* **Document text**:

──────

Support accumulating GEMMs in TileAndFuse with intrinsic without needing c promotion #19546

nirvedhmeshram · 2024-12-20T19:20:27Z

Currently for accumulating GEMM we fail to bufferize if we dont do c promotion in TileAndFuse pipeline when using intrinsics. See dump here . I know there are some tranforms that are still in development but I wasnt sure they will serve this case as well.

nirvedhmeshram · 2024-12-27T21:18:18Z

Here is what is causing this to fail to bufferize, after GPUFuseAndHoistParallelLoopsPass
We have the following access

%read_write_input = flow.dispatch.tensor.load  ... -> tensor<32x16x32x16xi32>
%workgroup_scf_forall = scf.forall ...  shared_outs(%arg2 = %read_write_input ) -> (tensor<32x16x32x16xi32>) {
  %11 = tensor.empty() : tensor<4x16x4x16xi32>
  %subgroup_scf_forall = scf.forall ... shared_outs(%arg5 = %11)  -> (tensor<4x16x4x16xi32>) {
    %extracted_slice = tensor.extract_slice %arg2
    %extracted_slice_0 = tensor.extract_slice %arg5
      %thread_scf_forall = scf.forall ...  shared_outs(%arg7 = %extracted_slice_0) -> (tensor<2x16x2x16xi32>) {
      %acc_input = tensor.extract_slice %extracted_slice
      %some_intrinsic_compute (...,  %acc_input )

──────

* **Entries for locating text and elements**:
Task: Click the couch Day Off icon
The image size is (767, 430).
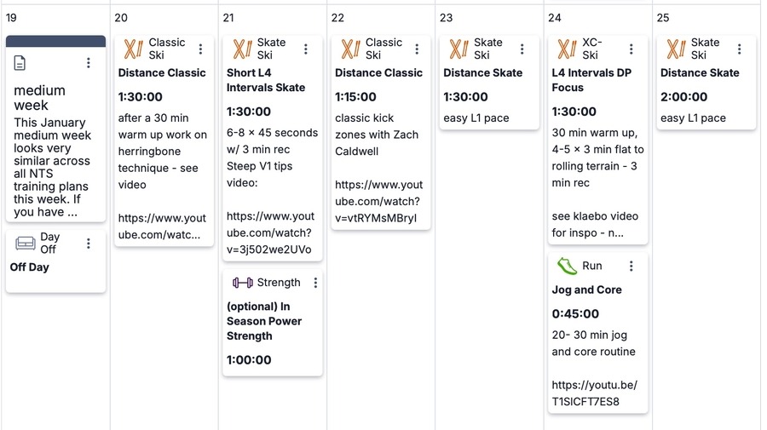Action: pos(26,244)
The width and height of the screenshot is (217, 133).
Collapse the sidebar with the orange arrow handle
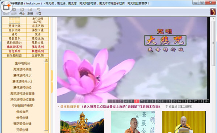coord(52,81)
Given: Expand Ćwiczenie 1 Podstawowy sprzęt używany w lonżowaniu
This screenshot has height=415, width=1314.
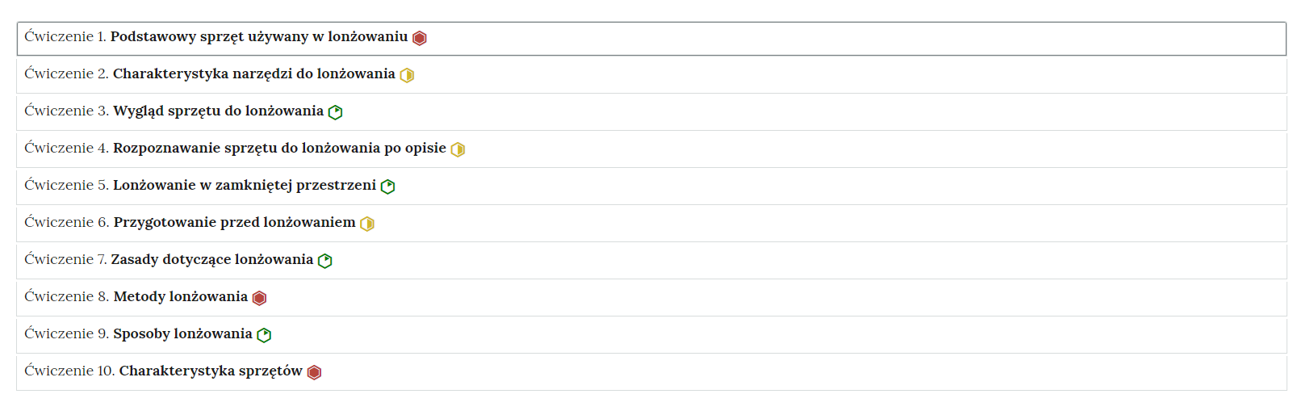Looking at the screenshot, I should coord(258,37).
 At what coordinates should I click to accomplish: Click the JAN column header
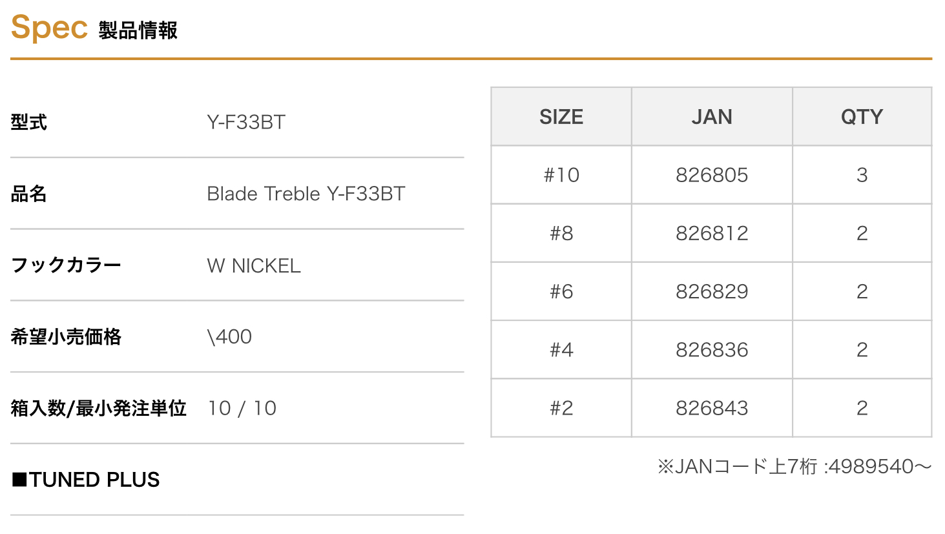coord(712,117)
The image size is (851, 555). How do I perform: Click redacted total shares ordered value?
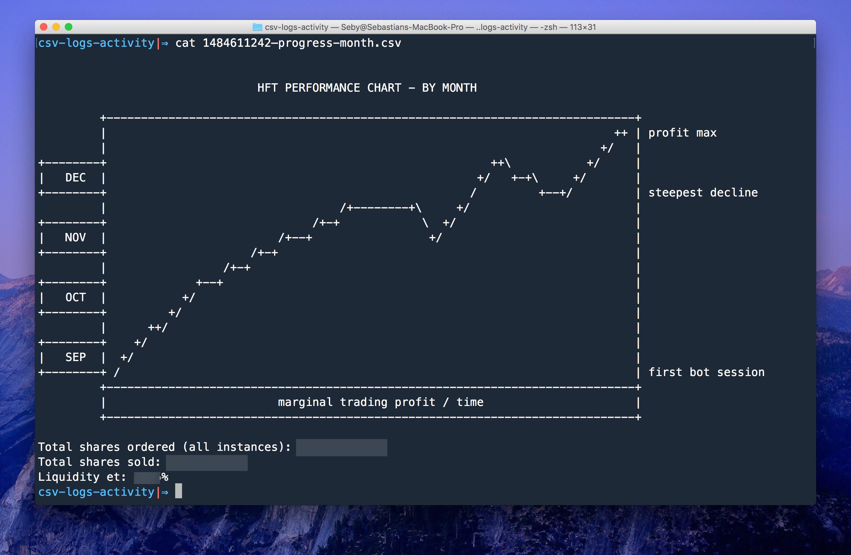[x=341, y=447]
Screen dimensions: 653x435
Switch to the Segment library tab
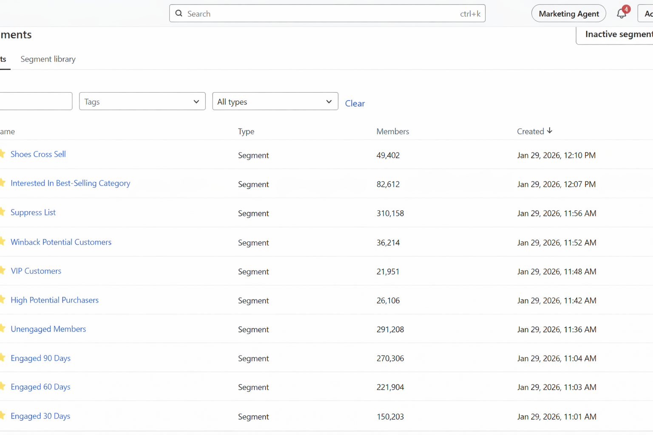(x=48, y=59)
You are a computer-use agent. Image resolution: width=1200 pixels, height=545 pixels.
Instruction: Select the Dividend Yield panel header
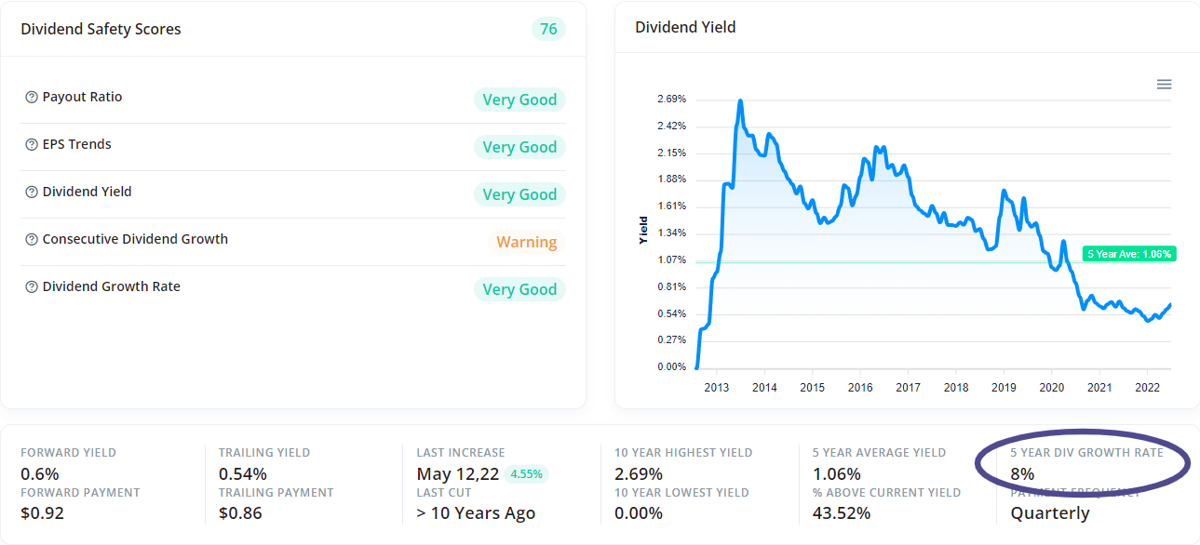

──────

* **What to do**:
a) In the issue thread, after which pass does the access pattern that causes the bufferization failure appear?
b) Write a continuation of the issue thread on accumulating GEMMs in TileAndFuse, picking up right after its final line.
The rows have no role in this work.

* **Responses to the exercise**:
a) GPUFuseAndHoistParallelLoopsPass

b)
       %acc_output= tensor.extract_slice %arg7

The point being that the accumlator input slice was derived from %read_write_input but accumlator ouput is written back to a slice derived from an empty tensor.

Later after EliminateEmptyTensorsPass
we are left with almost the same access pattern accept that we have

  %extracted_slice = tensor.extract_slice %arg2
  %subgroup_scf_forall = scf.forall ... shared_outs(%arg5 = %extracted_slice)  -> (tensor<4x16x4x16xi32>) {

At this stage the acc_input is a slice of %arg2 while the acc_ouput is written to %arg7 both of which are slices from %read_write_input , This is what is perceived by OneShotAnalysis in hasReadAfterWriteInterference as a RaW Conflict following which it introduces a copy from which we cant recover. As a hack I bypassed the logic in the analysis to say there is no conflict and then things work out with a few unnecessary sub views that i am assuming lower level codegen will take care of and I verified that I got correct numerics with that.
So I see following possible solutions, not sure if any of them are good ones.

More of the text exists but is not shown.